As she lounges in the south Delhi home of her CouchSurfer buddy Nilima (name changed), New Zealander Clare O’Rourke is eager to tell you how the website salvaged her trip. “I wanted to experience what the tourists did in Delhi. Sure enough I landed at Paharganj. But the tourists never spoke to each other; there was just no interaction.” Even the sites mentioned in the guidebook didn’t match up to the Indian experience O’Rourke was looking for. She went online and got in touch with the local CouchSurfing community—and found her friends. “I never expected to get such a welcome. If it hadn’t been for CouchSurfing, I would probably have left India the next day.”
As CouchSurfers don’t tire of saying, this is no Orkut. This website enables you to get out of the virtual space and brings you face to face with real people, quirks and all. “CouchSurfing is where you go to meet new people offline. You do not just keep in contact with people you already know,” adds Manson.
For people who decide to play host, the experience is as rewarding as when they give in to the tug of wanderlust. Says Arijit Ganguly, a 26-year-old Delhiite, “In 2006, I played host to an Italian. The FIFA World Cup was on and together we watched Italy win. She went to the local store, bought supplies and cooked a meal of pasta and wine for us. She shared her happiness with me,” says Ganguly. That’s what probably sets apart the CouchSurfing experience from routine travel. It brings you closer to people and gives you a chance to share their lives, their happiness—and in Dipayan Sen’s case—even their life-altering journeys.
A few years ago, a young man from France, Renaud Rannou, contacted Sen through the site. “He said that he had been born in India but his mother had abandoned him. A Christian charity had taken him in and later a French couple adopted him. He wanted to come back and visit that charity again,” says Sen. It was a daunting task. Sen and Rannou trawled through the records of all charities in Mumbai. After days, they finally found a small shelter in Dadar, where Rannou had started his journey.
Couchsurfer lore is full of stories of generosity that have moved travellers.

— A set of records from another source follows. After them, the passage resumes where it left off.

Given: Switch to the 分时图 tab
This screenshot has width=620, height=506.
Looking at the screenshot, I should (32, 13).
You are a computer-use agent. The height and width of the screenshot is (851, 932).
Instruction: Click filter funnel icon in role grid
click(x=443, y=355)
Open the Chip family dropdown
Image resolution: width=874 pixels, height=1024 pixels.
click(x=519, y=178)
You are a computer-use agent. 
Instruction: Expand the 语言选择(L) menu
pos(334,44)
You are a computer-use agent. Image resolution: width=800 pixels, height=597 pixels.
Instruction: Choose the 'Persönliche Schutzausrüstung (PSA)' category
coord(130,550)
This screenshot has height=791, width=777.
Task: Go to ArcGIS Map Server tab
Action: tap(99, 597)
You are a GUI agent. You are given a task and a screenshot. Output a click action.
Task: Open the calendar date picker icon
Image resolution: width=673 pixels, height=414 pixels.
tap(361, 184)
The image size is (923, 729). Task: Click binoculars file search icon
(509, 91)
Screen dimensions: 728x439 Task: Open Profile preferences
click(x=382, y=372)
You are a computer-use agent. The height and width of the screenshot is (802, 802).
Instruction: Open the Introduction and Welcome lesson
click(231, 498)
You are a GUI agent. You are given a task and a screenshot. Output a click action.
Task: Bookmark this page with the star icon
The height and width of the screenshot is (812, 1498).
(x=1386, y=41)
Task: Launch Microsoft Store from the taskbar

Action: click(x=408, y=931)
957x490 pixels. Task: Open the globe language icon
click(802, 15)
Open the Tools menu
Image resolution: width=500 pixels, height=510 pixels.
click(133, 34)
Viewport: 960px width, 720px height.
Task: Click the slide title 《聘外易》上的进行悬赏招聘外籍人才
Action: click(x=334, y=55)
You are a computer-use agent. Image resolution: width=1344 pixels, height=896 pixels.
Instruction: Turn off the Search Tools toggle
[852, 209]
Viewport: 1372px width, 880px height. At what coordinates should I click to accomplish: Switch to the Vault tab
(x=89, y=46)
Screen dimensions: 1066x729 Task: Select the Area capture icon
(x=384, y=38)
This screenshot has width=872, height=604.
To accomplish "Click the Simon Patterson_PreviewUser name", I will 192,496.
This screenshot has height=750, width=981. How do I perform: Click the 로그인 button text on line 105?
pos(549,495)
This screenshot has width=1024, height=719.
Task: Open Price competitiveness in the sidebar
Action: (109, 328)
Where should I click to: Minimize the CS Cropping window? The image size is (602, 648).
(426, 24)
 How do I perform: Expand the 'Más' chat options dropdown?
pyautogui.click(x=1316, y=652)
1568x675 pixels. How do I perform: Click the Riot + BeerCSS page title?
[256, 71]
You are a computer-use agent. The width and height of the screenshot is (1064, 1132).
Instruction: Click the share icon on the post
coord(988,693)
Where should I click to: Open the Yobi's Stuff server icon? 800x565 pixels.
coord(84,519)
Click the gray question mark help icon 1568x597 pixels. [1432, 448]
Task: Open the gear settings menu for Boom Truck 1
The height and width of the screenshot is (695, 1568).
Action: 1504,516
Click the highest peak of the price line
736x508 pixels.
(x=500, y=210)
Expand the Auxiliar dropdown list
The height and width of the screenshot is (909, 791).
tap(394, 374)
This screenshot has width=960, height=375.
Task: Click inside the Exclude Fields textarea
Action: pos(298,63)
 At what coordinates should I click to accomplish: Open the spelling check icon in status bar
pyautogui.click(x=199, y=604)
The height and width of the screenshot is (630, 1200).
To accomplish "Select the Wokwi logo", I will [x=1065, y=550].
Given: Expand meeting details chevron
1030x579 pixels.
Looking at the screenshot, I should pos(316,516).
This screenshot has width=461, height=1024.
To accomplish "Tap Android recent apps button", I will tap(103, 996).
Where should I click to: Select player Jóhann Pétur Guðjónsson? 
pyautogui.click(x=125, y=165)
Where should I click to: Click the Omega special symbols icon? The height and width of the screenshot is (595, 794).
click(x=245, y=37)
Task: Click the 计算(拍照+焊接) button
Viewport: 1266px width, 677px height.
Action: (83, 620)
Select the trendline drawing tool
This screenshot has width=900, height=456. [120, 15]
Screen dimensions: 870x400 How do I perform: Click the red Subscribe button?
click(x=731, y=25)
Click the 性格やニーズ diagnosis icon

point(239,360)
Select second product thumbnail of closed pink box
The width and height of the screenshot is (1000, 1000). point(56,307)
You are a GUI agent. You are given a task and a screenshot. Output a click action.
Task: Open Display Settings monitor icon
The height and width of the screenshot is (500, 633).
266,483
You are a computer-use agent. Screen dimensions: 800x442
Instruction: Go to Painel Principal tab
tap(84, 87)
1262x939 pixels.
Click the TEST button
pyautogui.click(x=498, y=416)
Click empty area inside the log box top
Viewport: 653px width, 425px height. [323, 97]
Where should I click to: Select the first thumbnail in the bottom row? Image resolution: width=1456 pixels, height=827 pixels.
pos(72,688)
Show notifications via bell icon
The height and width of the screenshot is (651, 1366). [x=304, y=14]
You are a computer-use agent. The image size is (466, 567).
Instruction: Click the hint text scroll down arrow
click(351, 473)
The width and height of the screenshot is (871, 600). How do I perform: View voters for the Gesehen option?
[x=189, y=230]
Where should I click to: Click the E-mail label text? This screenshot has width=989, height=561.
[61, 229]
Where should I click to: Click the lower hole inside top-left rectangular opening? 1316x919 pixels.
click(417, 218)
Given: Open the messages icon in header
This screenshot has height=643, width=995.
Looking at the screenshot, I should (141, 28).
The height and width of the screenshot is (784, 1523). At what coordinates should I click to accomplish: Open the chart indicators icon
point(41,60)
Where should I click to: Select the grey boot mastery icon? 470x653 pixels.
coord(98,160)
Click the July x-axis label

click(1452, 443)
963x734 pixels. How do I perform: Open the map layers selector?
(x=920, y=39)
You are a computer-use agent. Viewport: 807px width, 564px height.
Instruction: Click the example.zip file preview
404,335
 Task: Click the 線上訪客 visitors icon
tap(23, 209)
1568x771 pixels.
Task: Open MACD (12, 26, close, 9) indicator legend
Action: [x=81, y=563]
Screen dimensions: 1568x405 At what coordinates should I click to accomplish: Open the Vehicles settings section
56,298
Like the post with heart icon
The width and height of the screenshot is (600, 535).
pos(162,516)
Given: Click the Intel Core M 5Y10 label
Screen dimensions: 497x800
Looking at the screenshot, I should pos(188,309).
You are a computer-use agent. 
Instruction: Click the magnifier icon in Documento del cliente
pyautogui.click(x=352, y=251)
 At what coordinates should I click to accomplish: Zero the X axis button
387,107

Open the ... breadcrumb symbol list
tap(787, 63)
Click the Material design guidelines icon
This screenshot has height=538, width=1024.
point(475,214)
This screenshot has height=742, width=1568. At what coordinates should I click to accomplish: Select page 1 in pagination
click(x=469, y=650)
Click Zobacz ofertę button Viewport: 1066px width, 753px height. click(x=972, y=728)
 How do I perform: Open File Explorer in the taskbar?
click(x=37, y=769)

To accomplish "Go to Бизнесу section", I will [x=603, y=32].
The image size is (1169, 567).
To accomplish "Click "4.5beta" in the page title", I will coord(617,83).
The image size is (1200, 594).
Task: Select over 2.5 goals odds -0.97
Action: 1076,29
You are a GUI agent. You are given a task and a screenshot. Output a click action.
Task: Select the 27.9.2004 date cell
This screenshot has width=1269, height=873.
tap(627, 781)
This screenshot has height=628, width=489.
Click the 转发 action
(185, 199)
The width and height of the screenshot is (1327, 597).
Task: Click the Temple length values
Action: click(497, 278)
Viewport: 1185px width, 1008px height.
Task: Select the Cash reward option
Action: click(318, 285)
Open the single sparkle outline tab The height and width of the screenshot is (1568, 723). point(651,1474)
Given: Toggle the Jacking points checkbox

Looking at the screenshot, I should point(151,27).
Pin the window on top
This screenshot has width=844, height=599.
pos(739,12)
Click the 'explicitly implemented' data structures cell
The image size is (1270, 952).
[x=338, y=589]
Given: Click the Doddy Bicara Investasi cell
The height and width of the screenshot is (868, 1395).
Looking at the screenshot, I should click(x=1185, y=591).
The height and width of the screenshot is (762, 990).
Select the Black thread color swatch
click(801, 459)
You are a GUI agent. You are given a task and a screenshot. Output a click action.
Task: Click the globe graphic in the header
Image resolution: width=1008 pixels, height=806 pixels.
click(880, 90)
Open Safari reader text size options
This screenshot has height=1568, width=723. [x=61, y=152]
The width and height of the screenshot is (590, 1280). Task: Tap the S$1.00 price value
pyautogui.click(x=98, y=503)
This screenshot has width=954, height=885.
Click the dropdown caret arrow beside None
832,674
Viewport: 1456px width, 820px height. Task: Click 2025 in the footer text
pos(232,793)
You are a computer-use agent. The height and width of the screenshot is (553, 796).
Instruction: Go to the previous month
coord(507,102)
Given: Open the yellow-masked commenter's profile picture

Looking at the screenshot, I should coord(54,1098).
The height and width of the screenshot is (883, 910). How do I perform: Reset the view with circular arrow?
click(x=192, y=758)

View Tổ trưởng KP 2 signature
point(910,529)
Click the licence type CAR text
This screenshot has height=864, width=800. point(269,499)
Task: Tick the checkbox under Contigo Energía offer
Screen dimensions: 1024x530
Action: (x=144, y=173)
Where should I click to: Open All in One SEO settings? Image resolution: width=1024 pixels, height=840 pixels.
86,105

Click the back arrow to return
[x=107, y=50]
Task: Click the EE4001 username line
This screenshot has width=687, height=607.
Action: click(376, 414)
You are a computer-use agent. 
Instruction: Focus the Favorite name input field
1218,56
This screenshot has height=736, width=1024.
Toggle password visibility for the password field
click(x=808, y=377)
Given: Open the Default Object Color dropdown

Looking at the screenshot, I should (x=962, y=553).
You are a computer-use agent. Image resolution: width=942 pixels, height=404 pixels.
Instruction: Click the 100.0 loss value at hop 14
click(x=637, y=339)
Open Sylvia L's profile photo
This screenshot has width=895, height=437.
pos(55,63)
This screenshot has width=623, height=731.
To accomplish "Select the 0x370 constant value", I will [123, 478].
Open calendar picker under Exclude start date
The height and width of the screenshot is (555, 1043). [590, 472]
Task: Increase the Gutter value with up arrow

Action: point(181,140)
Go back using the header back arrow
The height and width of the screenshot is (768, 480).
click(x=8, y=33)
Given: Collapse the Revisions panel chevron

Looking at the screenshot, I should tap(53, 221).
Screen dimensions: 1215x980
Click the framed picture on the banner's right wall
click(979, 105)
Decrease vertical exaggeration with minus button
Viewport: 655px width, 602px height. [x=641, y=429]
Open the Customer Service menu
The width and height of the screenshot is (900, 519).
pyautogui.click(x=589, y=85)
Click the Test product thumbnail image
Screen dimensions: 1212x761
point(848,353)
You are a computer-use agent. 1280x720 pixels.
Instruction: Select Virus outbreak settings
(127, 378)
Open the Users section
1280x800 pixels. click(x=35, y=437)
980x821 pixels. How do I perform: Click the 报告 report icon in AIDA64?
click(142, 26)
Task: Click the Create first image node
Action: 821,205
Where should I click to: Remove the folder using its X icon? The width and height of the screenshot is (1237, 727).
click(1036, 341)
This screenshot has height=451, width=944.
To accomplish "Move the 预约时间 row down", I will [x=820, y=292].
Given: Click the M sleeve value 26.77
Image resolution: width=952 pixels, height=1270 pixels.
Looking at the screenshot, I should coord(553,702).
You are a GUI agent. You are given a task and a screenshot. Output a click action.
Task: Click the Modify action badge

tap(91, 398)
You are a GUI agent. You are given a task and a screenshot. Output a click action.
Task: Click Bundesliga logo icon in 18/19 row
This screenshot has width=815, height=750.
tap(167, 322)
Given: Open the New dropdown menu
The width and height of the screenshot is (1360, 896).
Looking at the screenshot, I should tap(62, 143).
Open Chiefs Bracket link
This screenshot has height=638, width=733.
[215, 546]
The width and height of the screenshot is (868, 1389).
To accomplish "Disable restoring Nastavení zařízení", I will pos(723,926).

Dhayani, for example, recalls how difficult it was to find vegetarian food in China and how his hosts helped him out. “They scribbled down a list of sentences I could try at food kiosks and it worked,” adds Dhayani. “I gave them a miniature replica of the Taj Mahal to show my appreciation.” Says Sen, “When you host someone, it’s not only for fun and hospitality. It’s about responsibility. The experience you give to your surfer is the impression of the country and culture he takes back with him.”
But the website isn’t just limited to those passing through. Members of the site regularly meet in ‘real’ time to interact, share travel stories and plan their next sojourns. The ‘collectives’ hosted by the site in different parts of the world usually sees swathes of people getting together.
In India, however, the numbers aren’t that impressive. “We meet once a month in Delhi. Usually 10 people come, sometimes the number doubles,” says Singh. “There is only one thing to talk about. Travel. I like it when few people come, it gives you a better opportunity to know them,” says Dhayani. CouchSurfing also forges friendships that last. “If you have hosted someone, they write to you once a month and tell you about their lives,” says Dhayani.
When your bonds stretch around the globe, the world does become a smaller place. “You don’t even have to travel. Surfers come and talk about their experiences. You listen to them and move with them. You travel on your couch,” says Ganguly.